* [Supplied data]
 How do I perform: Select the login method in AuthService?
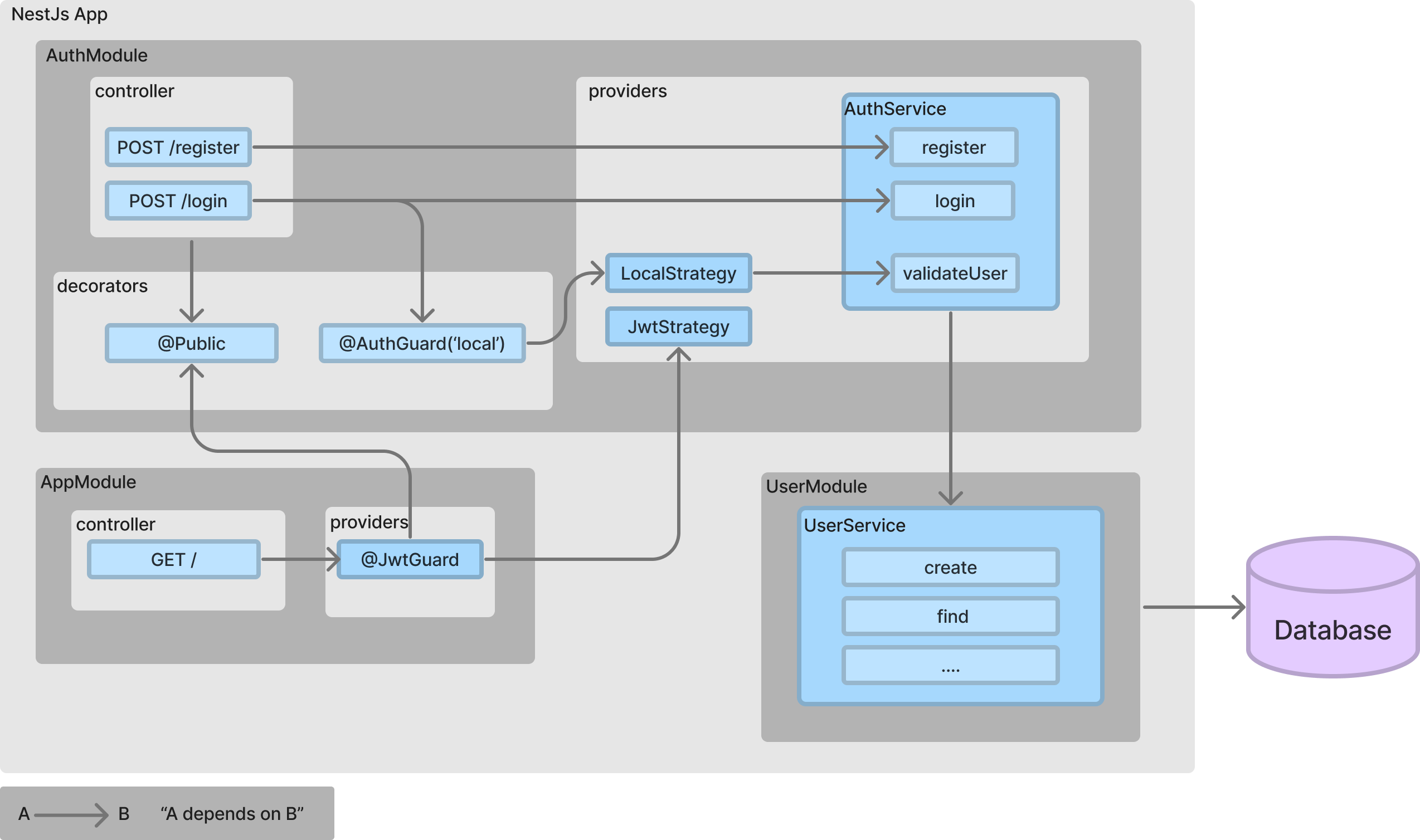954,201
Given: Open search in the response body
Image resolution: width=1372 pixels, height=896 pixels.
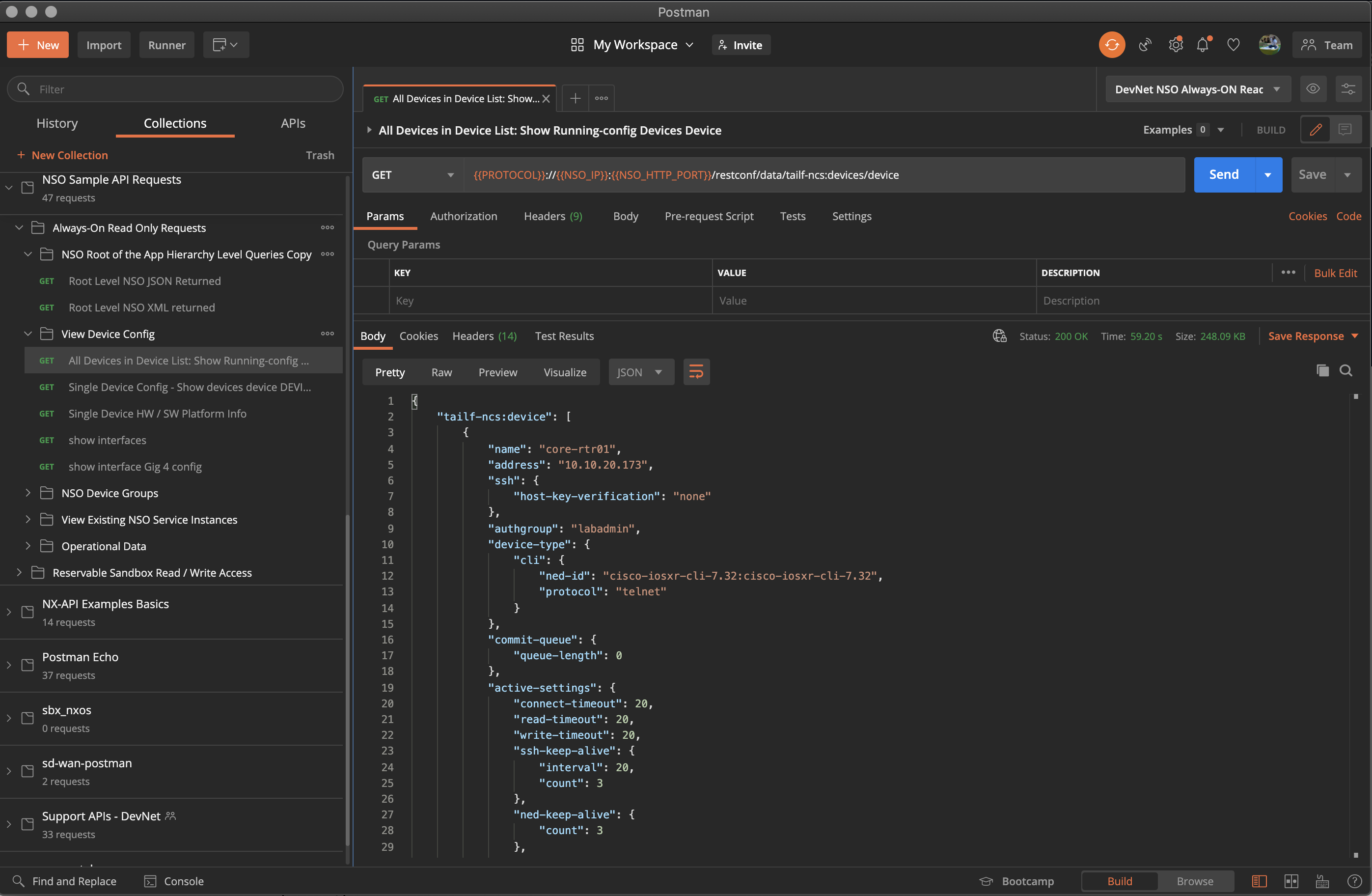Looking at the screenshot, I should [x=1345, y=371].
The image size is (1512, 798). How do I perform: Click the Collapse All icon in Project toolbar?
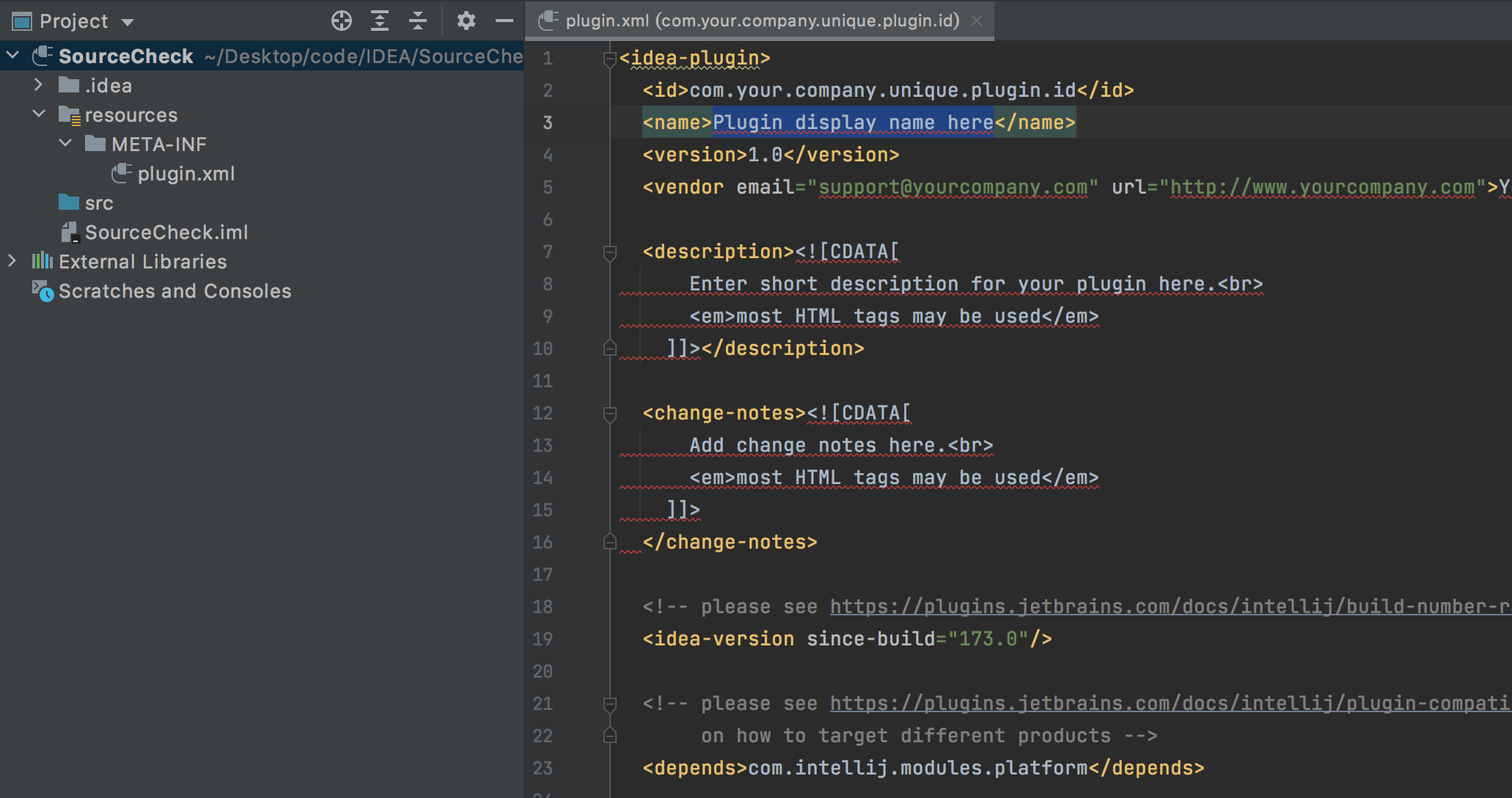417,21
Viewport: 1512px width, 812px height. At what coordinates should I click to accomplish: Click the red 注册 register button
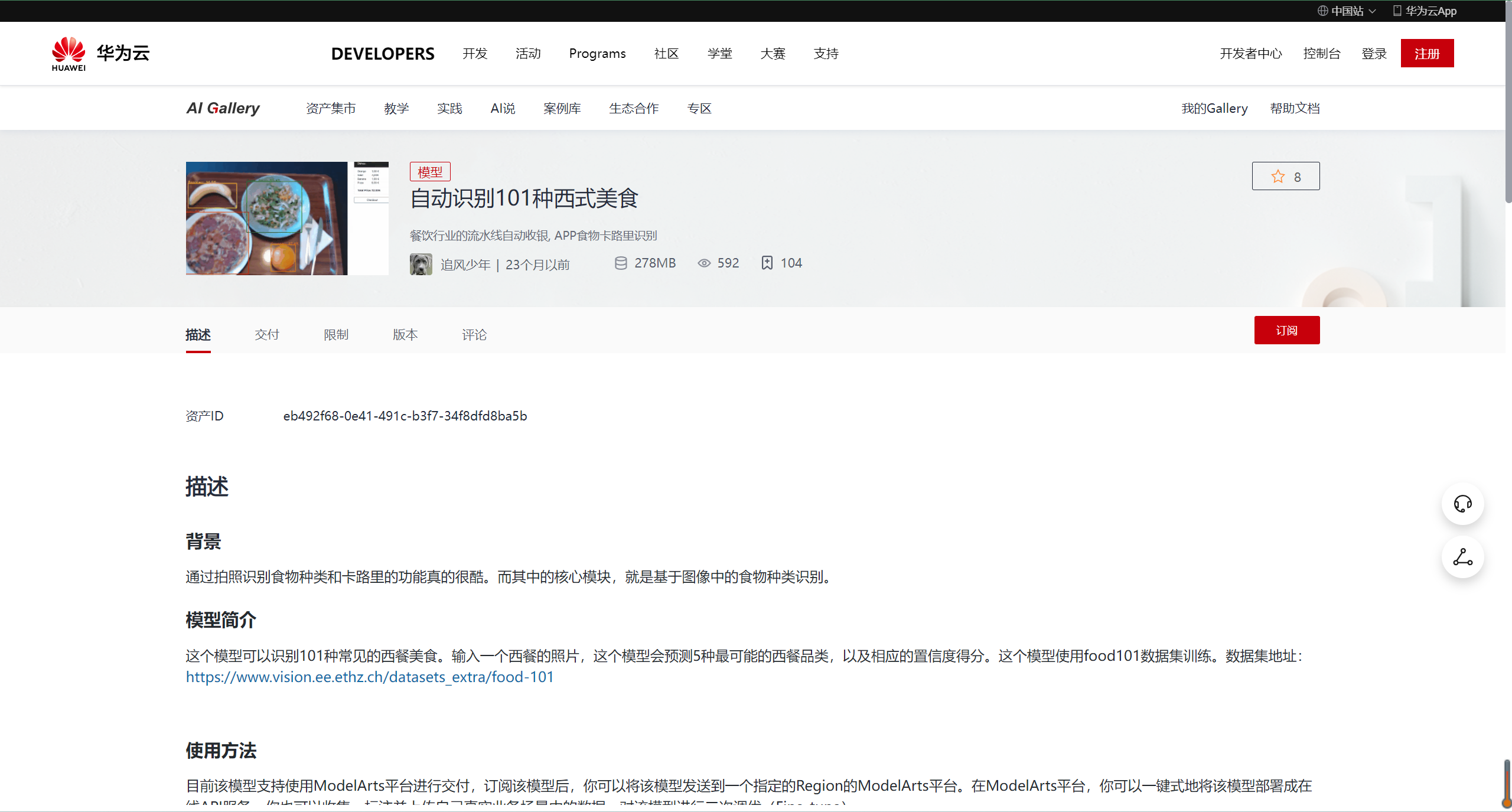click(x=1427, y=53)
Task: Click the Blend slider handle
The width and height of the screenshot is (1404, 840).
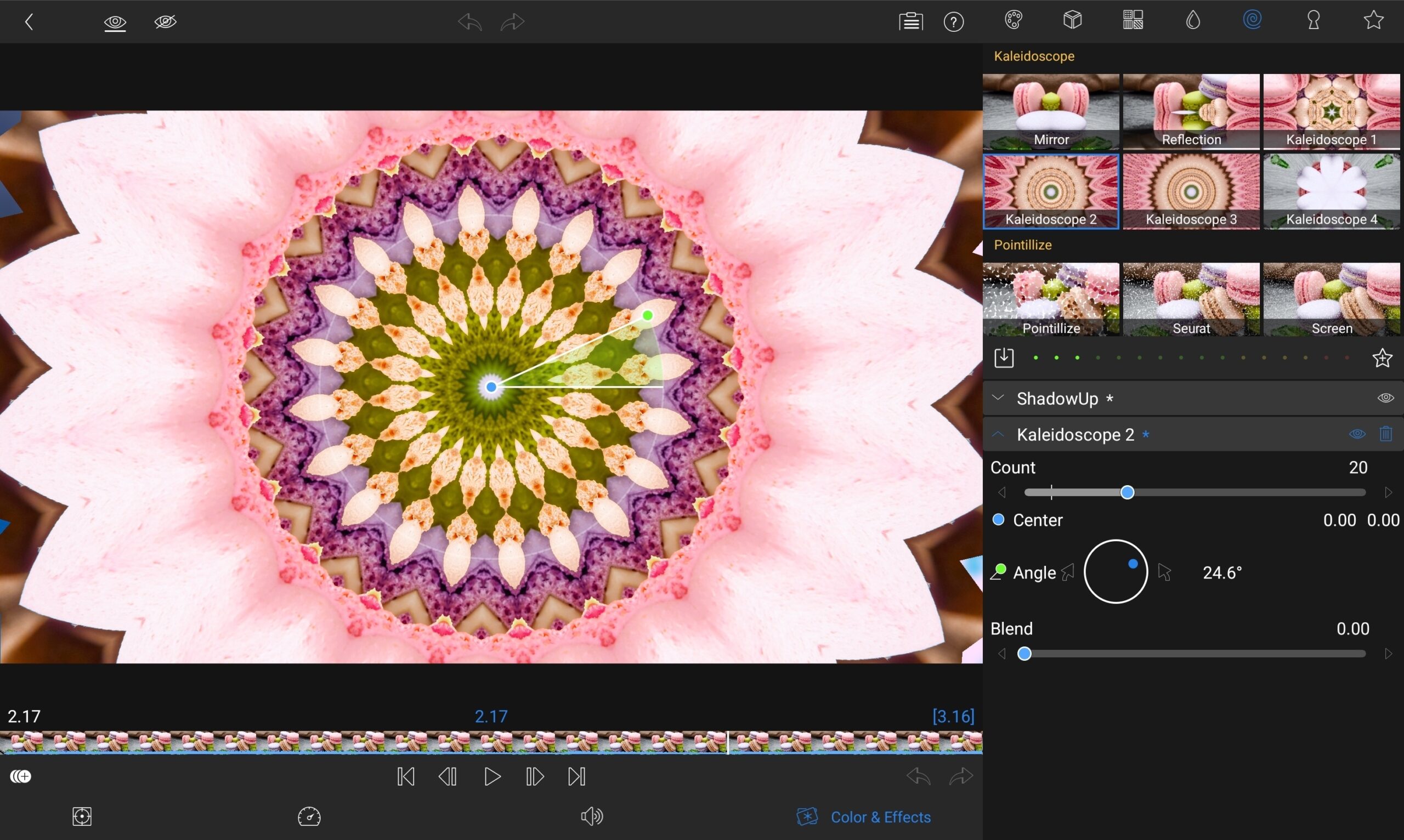Action: [1024, 654]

* [Assigned task] Beginning at the line that holds "The image size" and ending with the last line of the entries, please set down each line exactly, leaving every picture out.

* [Answer to the problem]
The image size is (1512, 798). How do I perform: Click the Collapse All icon in Project toolbar?
417,21
Viewport: 1512px width, 812px height. At what coordinates should I click to accomplish: Click the red 注册 register button
click(x=1427, y=53)
Task: Click the Blend slider handle
The width and height of the screenshot is (1404, 840).
Action: [1024, 654]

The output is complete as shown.